Dataset records —
* * * *
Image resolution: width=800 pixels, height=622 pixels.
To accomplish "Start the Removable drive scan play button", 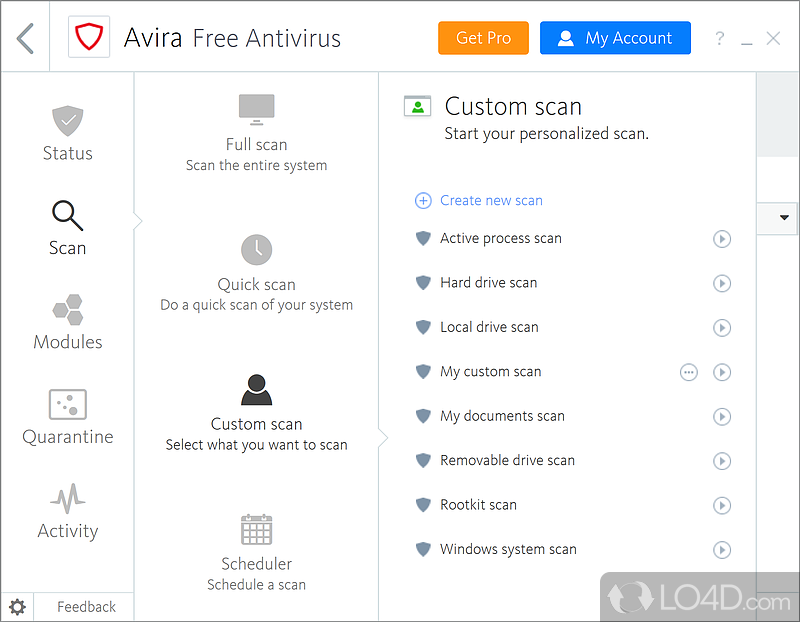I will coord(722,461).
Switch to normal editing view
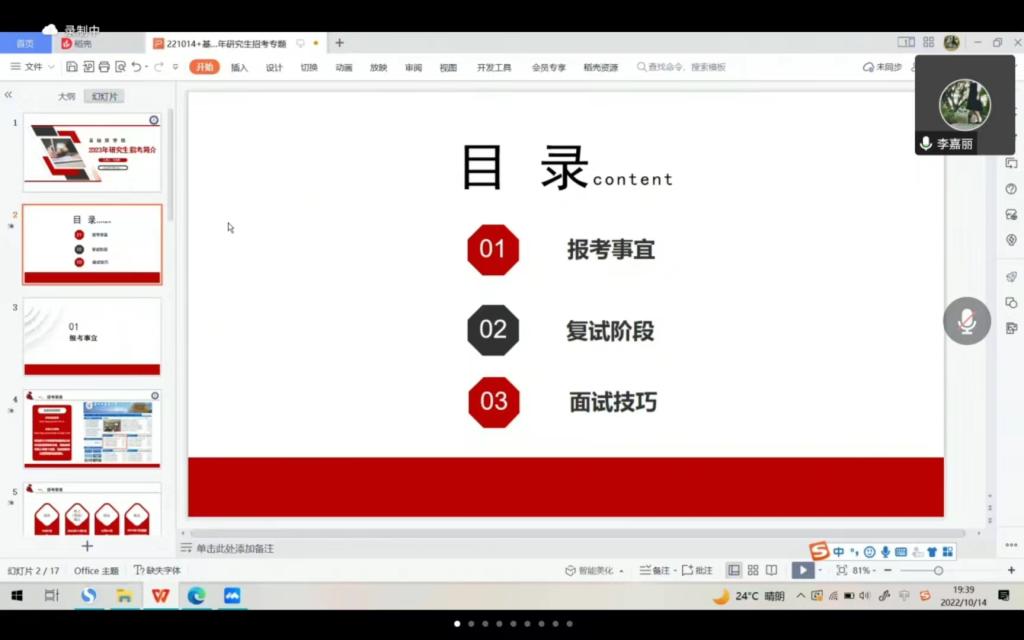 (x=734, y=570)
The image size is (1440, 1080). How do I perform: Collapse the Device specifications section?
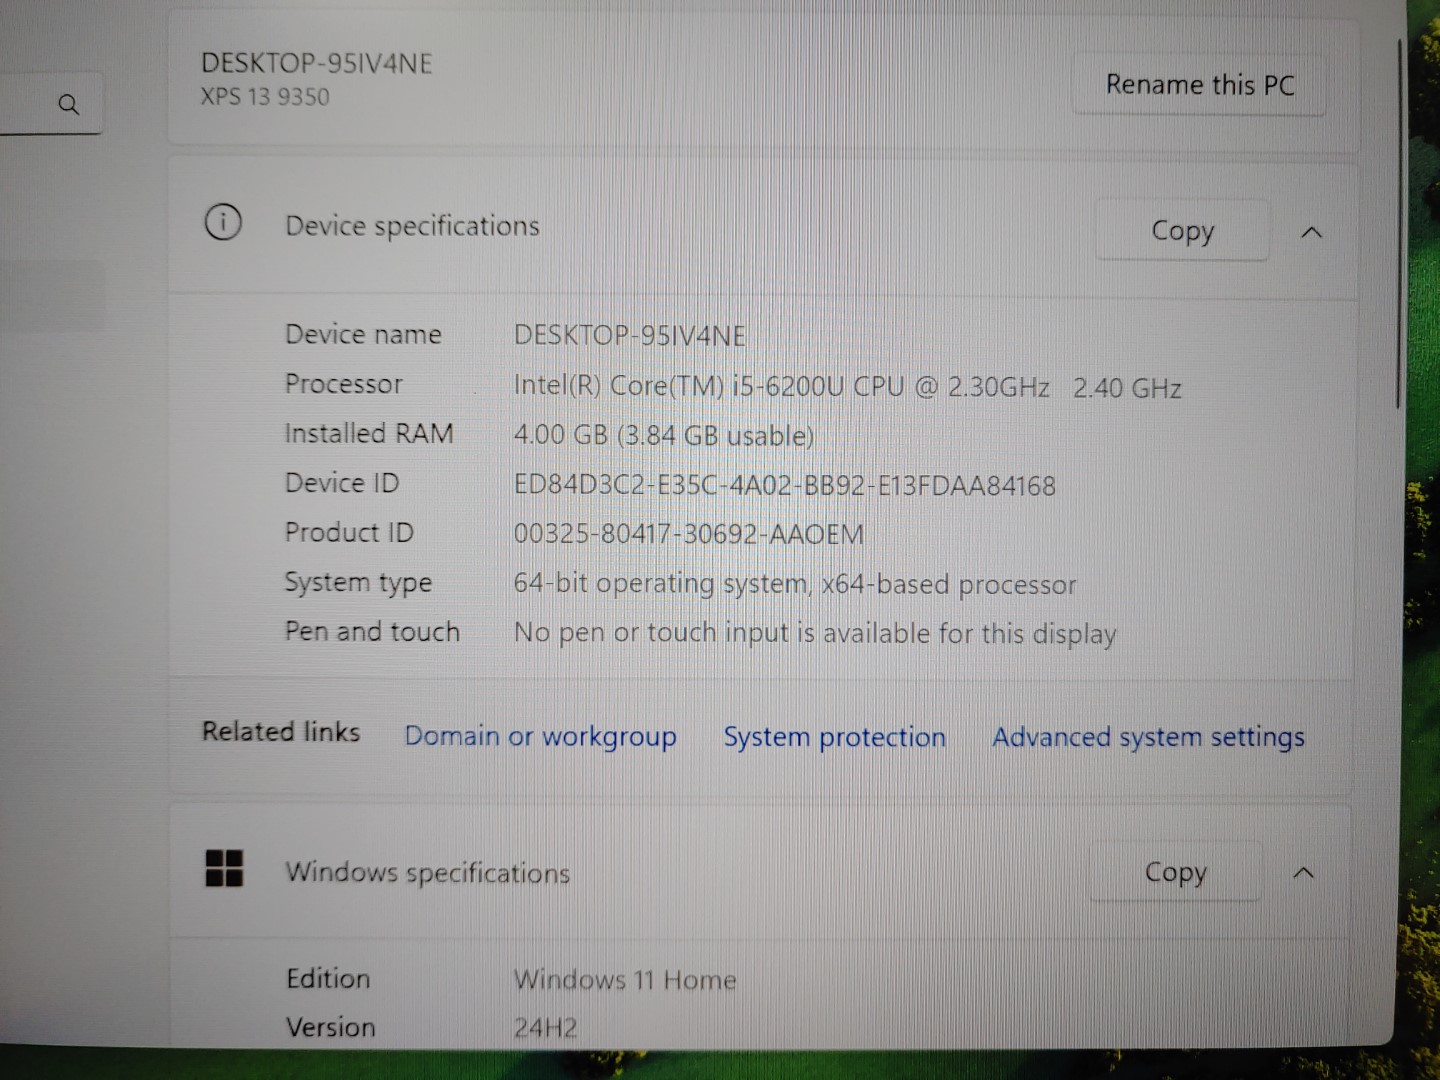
* * * *
Stated problem — Output the rows from the line containing "Switch to normal editing view" through the end of the rows, both ends included, as a JSON list of strings with one string per line and blank lines omitted. Leave the pictures out.

Written response —
[
  "Switch to normal editing view",
  " (x=734, y=570)",
  "The image size is (1440, 1080). How do I perform: Collapse the Device specifications section?"
]